12/20/2025
Before you marry someone, ask the questions that don’t sound threatening—but quietly demand accountability. Narcissistic traits rarely announce themselves; they surface when a person is asked to reflect, take responsibility, or sit with discomfort. The right questions don’t accuse. They invite truth. And truth, when watched carefully, tells on itself.
1. “Tell me about a time you were clearly in the wrong.”
→ Red flag: No concrete example, heavy blame-shifting, or a story where they’re still the victim. Growth requires ownership, not a polished excuse.
2. “What would your ex say was hard about being with you?”
→ Red flag: Every ex is “toxic,” “crazy,” or “jealous.” When there’s no self-reflection, there’s no accountability.
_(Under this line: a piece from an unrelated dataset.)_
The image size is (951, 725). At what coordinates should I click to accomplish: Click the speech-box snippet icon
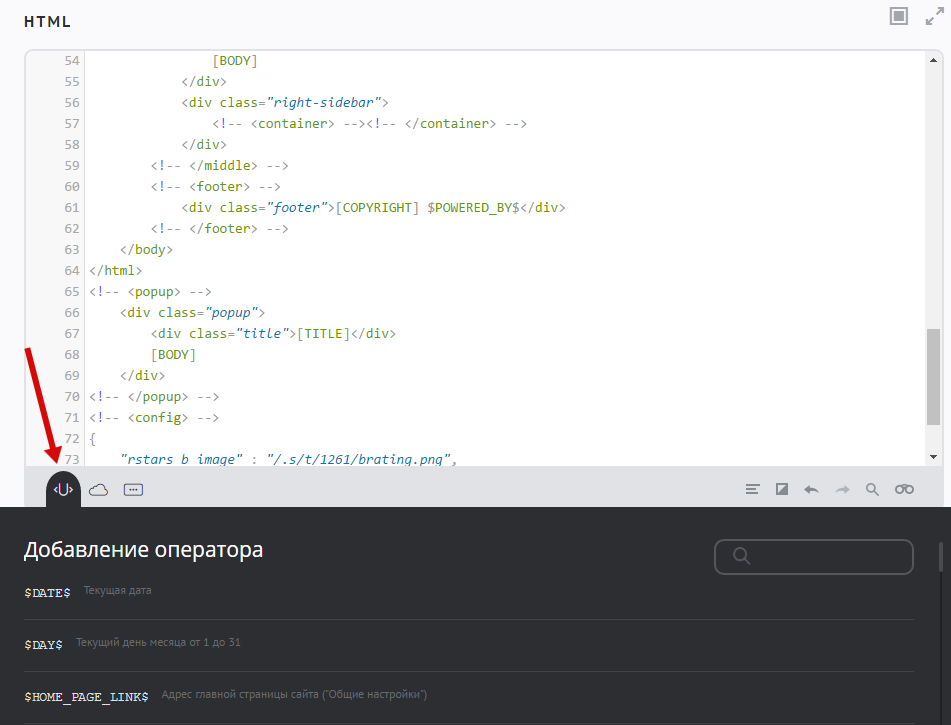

3. “How do you respond to criticism?”
→ Red flag: Defensiveness, minimising, or framing feedback as disrespect. People who see correction as attack often see partnership as threat.
4. “What does a real apology look like to you?”
→ Red flag: Conditional remorse—“I’m sorry if you felt hurt,” or apologies that explain away harm instead of acknowledging it.
5. “How do you handle being told no?”
→ Red flag: Entitlement, control, sulking, guilt-tripping, or punishment. Respect for boundaries shows up fastest when desires are denied.
6. “Who has challenged you the most in your life—and what did you learn from them?”
→ Red flag: Contempt for anyone who challenged them, or claims that challengers were simply jealous or disrespectful. Growth leaves evidence.
7. “What patterns are you actively working to unlearn?”
→ Red flag: Claims of having “no real flaws,” spiritual bypassing, or vague answers with no ongoing effort. Self-work is specific—or it’s fiction.
Watch closely. Narcissism hides in charm and reveals itself when accountability is required.
Compatibility on paper or an app won’t protect your marriage. Character will.